Friedman is not alone in repudiating basic and foundational Palestinian rights and echoing right-wing sentiments. Susie Linfield, Professor of Journalism at New York University, has disputed assessments by Amnesty International and Human Rights Watch that have concluded Israel is an apartheid state in an opinion piece titled “Ferguson is not Palestine”. She claims otherwise, because “Israel has become less isolated from other nations, its economy has flourished, and Arab Israelis have made impressive gains in education and employment”.
Furthermore, she contends that Israel is incomparable to apartheid South Africa because, regarding the founders of Israel, “The inhabitants of the Yishuv were a varied lot, but many, indeed most, were immiserated refugees fleeing oppression and then extermination”. Conveniently, she doesn’t mention how Donald Trump’s administration pressured the United Arab Emirates, Bahrain, Sudan, and Morocco to conclude so-called normalisation deals with Israel.
She doesn’t mention the increasing number of new illegal settlements in the West Bank, repeated and deadly attacks on young Palestinians by Israeli security forces, demolitions of schools and houses in the occupied territories or controversial evictions of Palestinians in the East Jerusalem neighbourhood of Sheikh Jarrah.
Indeed, she doesn’t state that Palestinians have no legal right to claim the land they owned in historic Palestine, but Jews do. And she doesn’t mention the 260 people, including 39 women and 67 children, killed in Israeli’s war on Gaza in May 2021 — simply to obfuscate Israel’s apartheid and settler colonialism. Additionally, Linfield describes Israel as “one of the most multicultural societies on Earth”, but fails to highlight the establishment of the Basic Law: Israel as the Nation-State of the Jewish People. It defines Israel as the nation state of the Jewish people.
On 25 March 2022, the United Nations Special Rapporteur on human rights in the Occupied Palestinian Territories concluded Israel’s occupation of Palestinian Territory is “apartheid”. It is clear that Freidman and Linfield (and others who hold similar views) have invalid and insincere reasons for opposing sanctions and pretending that Israel is not an apartheid state. They know that international isolation and economic sanctions are bad for business and absolutely wonderful for exposing state-sanctioned violence and social injustice, and for inspiring global action: apartheid South Africa and Russia lend testimony to that fact.

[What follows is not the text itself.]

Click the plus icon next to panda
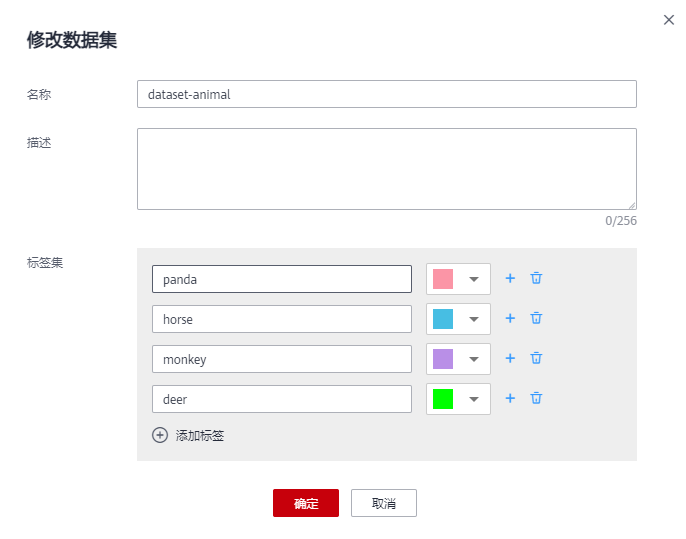The height and width of the screenshot is (539, 686). tap(510, 278)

America’s liberals don’t have to reinvent themselves to grasp the glaring truth that Palestinian lives are as important as those of Ukrainians or Israelis. Or that sanctions could possibly help to expedite a progressive and substantial change in Israel. Clearly, the bothsidesism perpetrated by the likes of Friedman is enabling Israeli belligerence and constraining Palestinian rights.
Instead of feigning objectivity unendingly while practically advancing white supremacy, America’s left should focus on connecting with the neglected victims of Israeli repression, backing an ICC investigation into potential war crimes in the occupied territories, advocating for Palestinian rights and opposing the Middle East’s erstwhile colonial project.